A split has opened in the eurozone over the terms of Greece’s second €109bn bail-out with as many as seven of the bloc’s 17 members arguing for private creditors to swallow a bigger writedown on their Greek bond holdings, according to senior European officials.
Thus the high-speed sell-off of about half of the rally in the last few minutes. What’s the punchline?
Because of the recent economic downturn and Greece’s slow implementation of austerity measures, officials estimate Athens’ funding needs over the next three years have grown beyond the €172bn forecast this summer. The scale of the shortfall will be determined by international lenders over the next few weeks.
Wait a second….it was originally €100 billion, right? Then it was €172 billion? And now it’s how much?
Oh, we don’t know yet. But we’re back to the same game again – the banks have been lying about their exposure, claiming it’s “only” 21% when the market says its twice that or more. The Greeks have been saying 100 billion, then 172, and now…. who knows!
Remember, there’s an emergency €8 billion payment that needs to be made now so paychecks don’t bounce. It looks like that’s delayed for at least another week, and one must wonder if there will indeed be bounced checks to be immediately followed by riots.
Of course the original claim that all was well was good for a 30% increase in bank stock prices over the last few days. If that turns out to be a lie expect a 50% – and maybe a 100% – decline.

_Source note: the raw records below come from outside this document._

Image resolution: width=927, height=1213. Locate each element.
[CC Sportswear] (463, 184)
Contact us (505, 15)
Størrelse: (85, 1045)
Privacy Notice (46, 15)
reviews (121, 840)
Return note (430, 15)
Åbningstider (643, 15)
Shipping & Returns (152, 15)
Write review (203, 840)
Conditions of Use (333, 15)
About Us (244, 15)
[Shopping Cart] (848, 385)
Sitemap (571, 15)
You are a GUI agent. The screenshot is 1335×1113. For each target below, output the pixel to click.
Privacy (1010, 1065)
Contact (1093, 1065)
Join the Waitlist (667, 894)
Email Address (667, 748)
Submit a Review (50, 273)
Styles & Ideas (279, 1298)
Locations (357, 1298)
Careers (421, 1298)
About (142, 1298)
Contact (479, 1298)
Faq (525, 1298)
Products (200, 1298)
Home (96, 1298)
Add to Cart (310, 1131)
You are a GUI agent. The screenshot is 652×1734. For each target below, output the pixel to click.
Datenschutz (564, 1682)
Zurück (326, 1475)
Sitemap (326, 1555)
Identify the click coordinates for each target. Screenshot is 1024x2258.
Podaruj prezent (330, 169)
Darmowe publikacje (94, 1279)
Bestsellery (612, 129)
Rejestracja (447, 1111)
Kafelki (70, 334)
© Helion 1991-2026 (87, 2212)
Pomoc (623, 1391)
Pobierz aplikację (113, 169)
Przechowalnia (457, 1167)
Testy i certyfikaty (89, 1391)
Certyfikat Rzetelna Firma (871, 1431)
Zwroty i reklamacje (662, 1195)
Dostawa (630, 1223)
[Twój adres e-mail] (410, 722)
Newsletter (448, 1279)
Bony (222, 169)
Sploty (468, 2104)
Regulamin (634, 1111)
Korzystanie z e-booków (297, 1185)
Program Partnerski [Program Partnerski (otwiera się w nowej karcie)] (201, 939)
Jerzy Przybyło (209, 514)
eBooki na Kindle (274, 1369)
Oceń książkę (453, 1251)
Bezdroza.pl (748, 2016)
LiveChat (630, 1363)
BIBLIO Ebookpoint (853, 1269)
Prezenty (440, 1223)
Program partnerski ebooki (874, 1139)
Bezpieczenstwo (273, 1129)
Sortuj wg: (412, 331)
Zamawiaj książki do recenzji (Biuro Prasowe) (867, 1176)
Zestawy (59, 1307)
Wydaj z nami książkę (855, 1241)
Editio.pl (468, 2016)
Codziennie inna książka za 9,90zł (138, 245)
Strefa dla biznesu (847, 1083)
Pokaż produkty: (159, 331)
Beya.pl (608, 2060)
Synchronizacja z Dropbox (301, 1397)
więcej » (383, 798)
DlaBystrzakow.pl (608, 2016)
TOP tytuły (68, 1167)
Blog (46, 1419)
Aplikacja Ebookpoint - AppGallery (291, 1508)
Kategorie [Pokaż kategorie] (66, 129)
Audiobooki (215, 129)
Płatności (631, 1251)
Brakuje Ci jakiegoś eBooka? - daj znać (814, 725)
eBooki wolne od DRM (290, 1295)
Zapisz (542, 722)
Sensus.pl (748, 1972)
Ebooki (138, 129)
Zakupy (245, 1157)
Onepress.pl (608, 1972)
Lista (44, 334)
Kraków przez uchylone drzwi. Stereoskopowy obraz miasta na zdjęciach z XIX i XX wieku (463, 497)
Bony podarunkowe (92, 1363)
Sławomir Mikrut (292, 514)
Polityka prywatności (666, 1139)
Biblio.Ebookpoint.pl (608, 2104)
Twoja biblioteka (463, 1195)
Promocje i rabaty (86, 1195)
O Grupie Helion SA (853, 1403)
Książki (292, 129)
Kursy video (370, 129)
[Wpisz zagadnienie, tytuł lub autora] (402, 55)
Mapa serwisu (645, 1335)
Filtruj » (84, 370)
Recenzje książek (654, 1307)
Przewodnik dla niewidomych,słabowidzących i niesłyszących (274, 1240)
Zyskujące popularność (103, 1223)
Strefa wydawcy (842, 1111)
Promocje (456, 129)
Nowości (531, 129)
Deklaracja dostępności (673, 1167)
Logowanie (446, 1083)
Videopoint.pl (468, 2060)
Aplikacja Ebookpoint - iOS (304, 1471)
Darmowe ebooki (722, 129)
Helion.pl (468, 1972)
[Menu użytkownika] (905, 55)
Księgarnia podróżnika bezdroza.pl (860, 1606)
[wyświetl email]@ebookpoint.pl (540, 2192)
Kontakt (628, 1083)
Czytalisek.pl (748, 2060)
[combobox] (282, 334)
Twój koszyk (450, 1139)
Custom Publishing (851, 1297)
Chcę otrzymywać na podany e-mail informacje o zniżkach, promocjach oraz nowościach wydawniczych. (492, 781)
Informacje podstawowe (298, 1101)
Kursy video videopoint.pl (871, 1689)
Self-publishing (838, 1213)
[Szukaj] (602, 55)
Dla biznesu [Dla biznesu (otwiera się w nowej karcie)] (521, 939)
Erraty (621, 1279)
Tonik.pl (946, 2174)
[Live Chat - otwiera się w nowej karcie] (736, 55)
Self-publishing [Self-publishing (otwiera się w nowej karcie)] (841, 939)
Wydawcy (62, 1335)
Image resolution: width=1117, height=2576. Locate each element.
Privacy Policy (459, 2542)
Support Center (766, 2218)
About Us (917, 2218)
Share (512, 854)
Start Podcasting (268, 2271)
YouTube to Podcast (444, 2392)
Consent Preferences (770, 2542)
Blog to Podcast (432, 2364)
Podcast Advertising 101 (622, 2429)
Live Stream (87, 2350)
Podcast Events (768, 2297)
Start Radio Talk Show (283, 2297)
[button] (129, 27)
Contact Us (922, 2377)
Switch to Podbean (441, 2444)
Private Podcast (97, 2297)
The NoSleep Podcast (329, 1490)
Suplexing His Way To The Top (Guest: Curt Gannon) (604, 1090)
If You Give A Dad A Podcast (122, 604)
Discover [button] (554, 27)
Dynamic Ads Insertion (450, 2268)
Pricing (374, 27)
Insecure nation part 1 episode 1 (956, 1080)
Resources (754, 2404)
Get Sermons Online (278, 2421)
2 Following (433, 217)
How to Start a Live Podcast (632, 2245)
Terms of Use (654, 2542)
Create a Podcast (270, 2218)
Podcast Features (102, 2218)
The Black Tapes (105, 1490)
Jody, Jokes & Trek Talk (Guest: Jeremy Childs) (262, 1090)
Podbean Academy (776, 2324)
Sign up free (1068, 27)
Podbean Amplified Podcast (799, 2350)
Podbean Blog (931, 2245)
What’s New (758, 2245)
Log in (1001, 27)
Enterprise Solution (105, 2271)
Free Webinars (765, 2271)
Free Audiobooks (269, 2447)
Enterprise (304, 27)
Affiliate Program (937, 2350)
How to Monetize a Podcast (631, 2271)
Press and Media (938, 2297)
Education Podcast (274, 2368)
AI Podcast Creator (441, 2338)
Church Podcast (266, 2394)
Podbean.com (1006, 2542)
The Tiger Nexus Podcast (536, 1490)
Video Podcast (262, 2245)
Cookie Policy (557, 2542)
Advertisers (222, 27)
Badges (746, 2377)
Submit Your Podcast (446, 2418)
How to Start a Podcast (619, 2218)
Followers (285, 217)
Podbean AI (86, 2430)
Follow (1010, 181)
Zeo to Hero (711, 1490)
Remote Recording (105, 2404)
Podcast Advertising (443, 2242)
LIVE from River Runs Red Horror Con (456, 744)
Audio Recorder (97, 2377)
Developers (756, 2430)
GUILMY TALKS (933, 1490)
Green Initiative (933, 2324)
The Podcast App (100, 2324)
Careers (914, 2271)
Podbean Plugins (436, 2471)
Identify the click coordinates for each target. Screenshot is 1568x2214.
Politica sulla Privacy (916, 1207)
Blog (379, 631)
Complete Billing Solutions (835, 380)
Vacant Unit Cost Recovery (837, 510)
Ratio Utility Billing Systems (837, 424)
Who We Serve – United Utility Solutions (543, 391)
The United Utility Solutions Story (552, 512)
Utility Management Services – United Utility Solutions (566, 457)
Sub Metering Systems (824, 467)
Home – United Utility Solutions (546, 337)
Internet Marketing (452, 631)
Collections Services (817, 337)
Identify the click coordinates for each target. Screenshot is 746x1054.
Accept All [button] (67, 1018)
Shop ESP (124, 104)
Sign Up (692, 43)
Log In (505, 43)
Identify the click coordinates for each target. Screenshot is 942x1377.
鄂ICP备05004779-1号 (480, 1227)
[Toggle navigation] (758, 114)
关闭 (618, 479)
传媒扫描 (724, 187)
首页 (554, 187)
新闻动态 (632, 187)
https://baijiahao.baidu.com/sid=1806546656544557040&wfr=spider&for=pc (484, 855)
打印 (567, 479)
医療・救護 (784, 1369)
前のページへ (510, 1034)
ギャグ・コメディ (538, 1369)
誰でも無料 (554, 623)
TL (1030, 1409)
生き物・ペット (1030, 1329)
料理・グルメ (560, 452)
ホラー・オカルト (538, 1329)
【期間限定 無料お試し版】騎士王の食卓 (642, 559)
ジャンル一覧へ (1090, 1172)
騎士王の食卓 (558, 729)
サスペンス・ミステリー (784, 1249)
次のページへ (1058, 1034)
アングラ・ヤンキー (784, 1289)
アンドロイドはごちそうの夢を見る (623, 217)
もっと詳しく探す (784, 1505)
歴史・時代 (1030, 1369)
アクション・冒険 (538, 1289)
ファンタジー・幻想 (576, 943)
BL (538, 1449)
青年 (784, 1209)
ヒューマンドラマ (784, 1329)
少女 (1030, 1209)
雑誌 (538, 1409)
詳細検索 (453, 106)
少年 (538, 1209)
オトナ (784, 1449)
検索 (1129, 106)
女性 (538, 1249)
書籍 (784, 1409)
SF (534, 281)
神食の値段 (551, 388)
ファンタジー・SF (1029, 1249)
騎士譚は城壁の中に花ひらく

Incidentally, credit wasn’t narrowing today while the market was screaming higher. You don’t think some of the smarter folks might have known about this before the FT reported it, do you?
Want a market crash folks? This is how governments cause them – keep allowing banksters to lie and plant false hopes in the minds of investors. They’ll either leave when you bankrupt them all or when they get tired of the crap and just refuse to play any more in an obviously-rigged casino.